Mining Word Boundaries from Speech-Text Parallel Data for Cross-domain Chinese Word Segmentation
Xuebin Wang, Lei Zhang, Zhenghua Li, Shilin Zhou, Chen Gong, Yang Hou
TL;DR
This paper tackles cross-domain Chinese Word Segmentation by mining word boundaries from speech-text parallel data. It leverages character-level alignment via the Montreal Forced Aligner to extract pauses as potential word boundaries, then filters these boundaries using a probability-based strategy guided by a BERT-CRF baseline. A Complete-Then-Train (CTT) approach converts partial annotations into full ones and combines source-domain data with completed target-domain data to improve CWS performance, demonstrated on ZX and AISHELL2 with notable F1 gains. The approach shows that carefully filtered pauses fed through CTT effectively augment training data for cross-domain CWS, offering a scalable way to leverage naturally annotated data.

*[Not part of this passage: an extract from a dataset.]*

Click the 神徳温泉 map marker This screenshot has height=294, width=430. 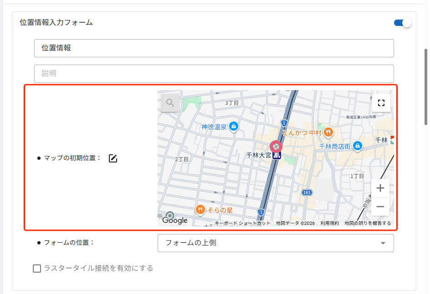pyautogui.click(x=234, y=127)
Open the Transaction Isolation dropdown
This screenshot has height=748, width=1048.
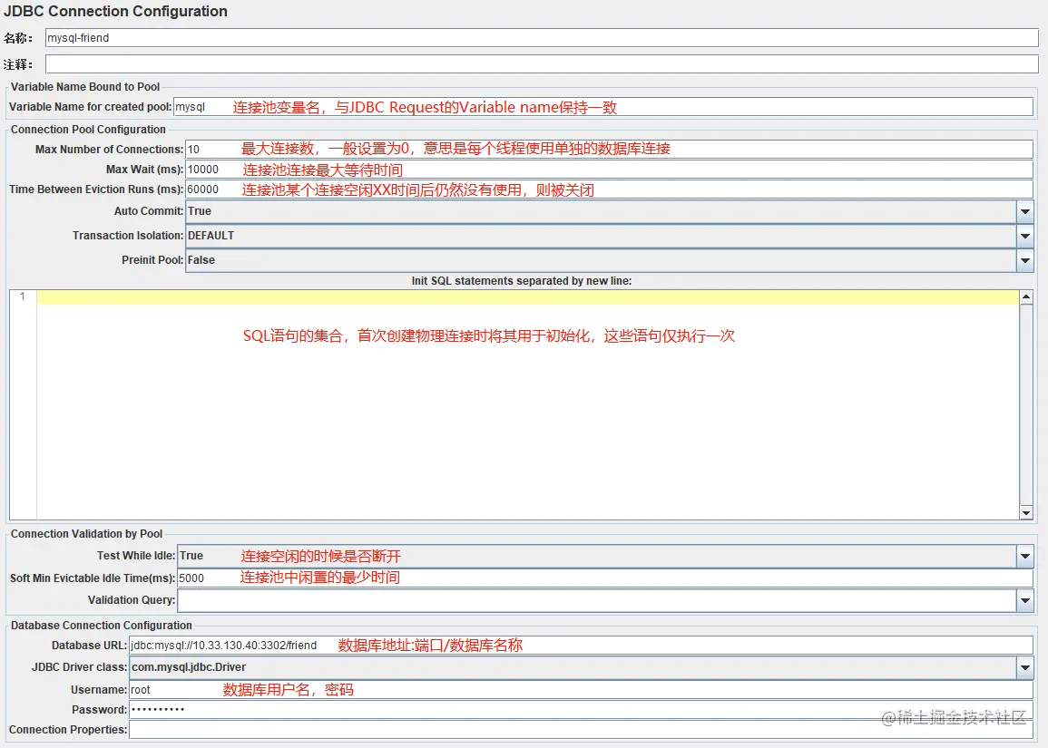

Limitations include dependence on alignment quality and under-exploration of other speech cues beyond pauses, with future work aiming to expand dataset scale and richer multimodal signals.
Abstract
Inspired by early research on exploring naturally annotated data for Chinese Word Segmentation (CWS), and also by recent research on integration of speech and text processing, this work for the first time proposes to explicitly mine word boundaries from speech-text parallel data. We employ the Montreal Forced Aligner (MFA) toolkit to perform character-level alignment on speech-text data, giving pauses as candidate word boundaries. Based on detailed analysis of collected pauses, we propose an effective probability-based strategy for filtering unreliable word boundaries. To more effectively utilize word boundaries as extra training data, we also propose a robust complete-then-train (CTT) strategy. We conduct cross-domain CWS experiments on two target domains, i.e., ZX and AISHELL2. We have annotated about 1,000 sentences as the evaluation data of AISHELL2. Experiments demonstrate the effectiveness of our proposed approach.